Dáil debates
Wednesday, 2 July 2025
Nursing Homes: Motion [Private Members]
3:30 am
Alan Kelly (Tipperary North, Labour)
What was shown on the "RTÉ Investigates" programme - well done to those who made it - was disgraceful. We have many fine private nursing homes, but when we allow the development of a for-profit model for investors - there are large-scale investors in a large proportion of these nursing homes, as the Minister of State knows - that have borrowed money at low interest rates and there is no sectoral agreement on workers, we are looking for trouble.
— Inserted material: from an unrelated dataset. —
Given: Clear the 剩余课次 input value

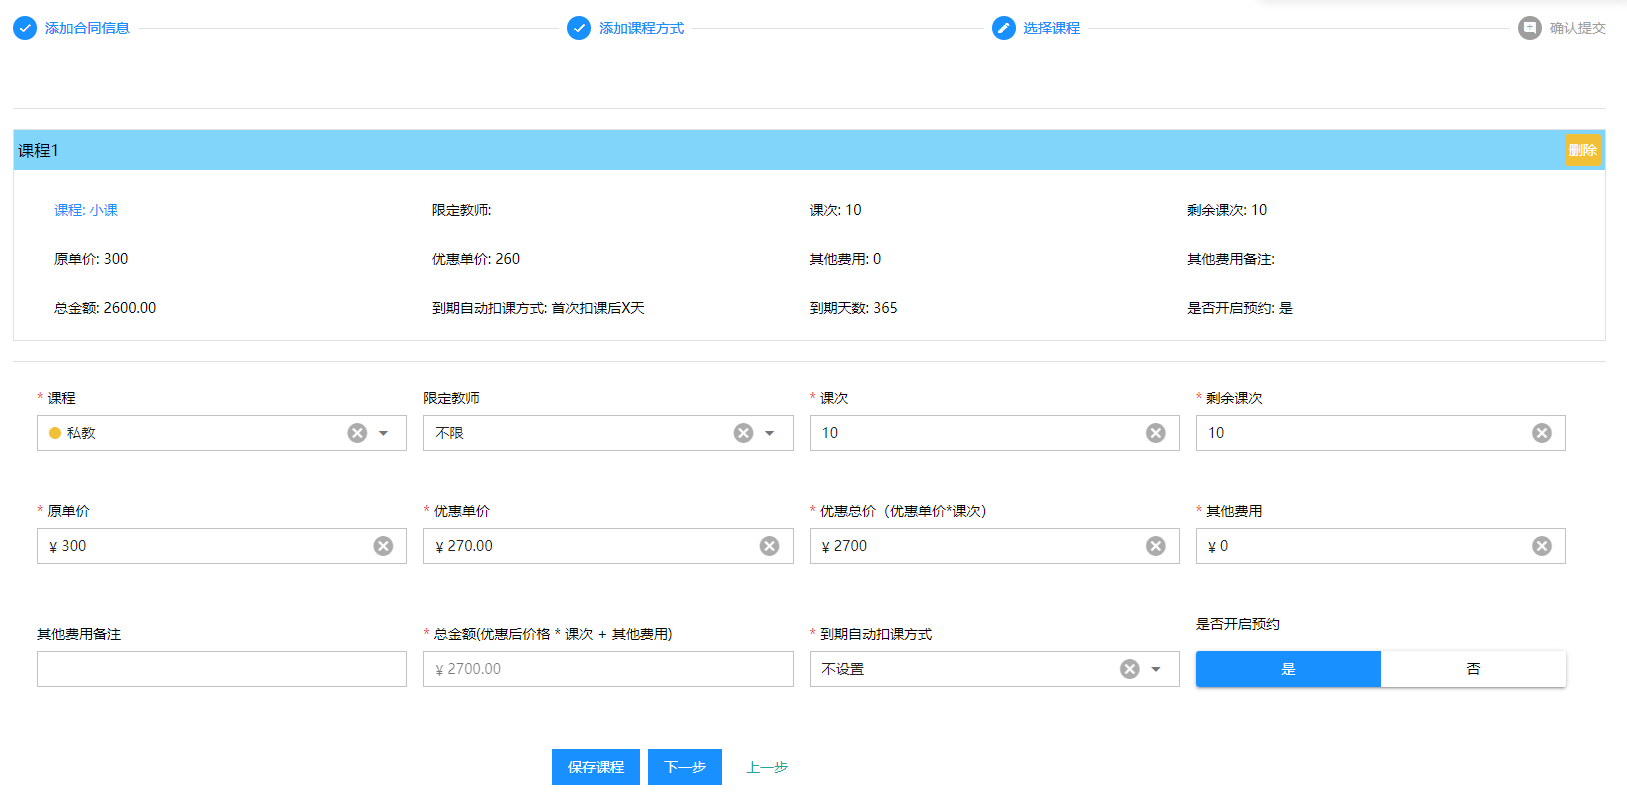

We have a lax regulatory regime whereby HIQA simply does not have the powers in respect of this sector that it should have, as the Minister of State has acknowledged, to be fair. The "RTÉ Investigates" programme happened because we let it happen. HIQA was in nursing homes not long before the programme was made and it took a significant period of time before it reassessed one. This is when things fall through the cracks.
We have a real problem in this country when it comes to managing nursing home care and care for the elderly. We need a complete reboot of the statutory home care scheme to support people to stay in their homes. There is the scandalous issue of the thousands of under-65s who are left in nursing home care.
There are practical measures we need to take. In the new national development plan, we need massive public investment in public nursing homes. We need one in Roscrea. It has been promised for decades. To be fair to the people of Roscrea, I do not think there is any town in Ireland that is more deserving of a proper nursing home to replace the Dean Maxwell. We need them all over the country.
We also need to start giving consideration to our demographics, in particular how many people will be over the age 65, 70 and 80 in the years to come. We are not prepared for this. I speak with a lot of knowledge on this. We are not preparing for issues relating to more and more people living longer and having dementia.
The type of care we provide also needs to change. Many public nursing homes have to take high-dependency patients purely because private nursing homes cannot, in some cases, take them or, perhaps in a minority of cases, will not take them, something the Minister of State knows. I know this because I have tabled parliamentary questions, the replies to which show that, in many cases, people are left in hospitals for months, if not years.
Collectively, we need large-scale public investment in nursing homes. We need a sectoral agreement to pay workers properly. We need a regulatory regime that ensures these people are not let down and nursing homes and the standards they have to maintain do not fall through the cracks.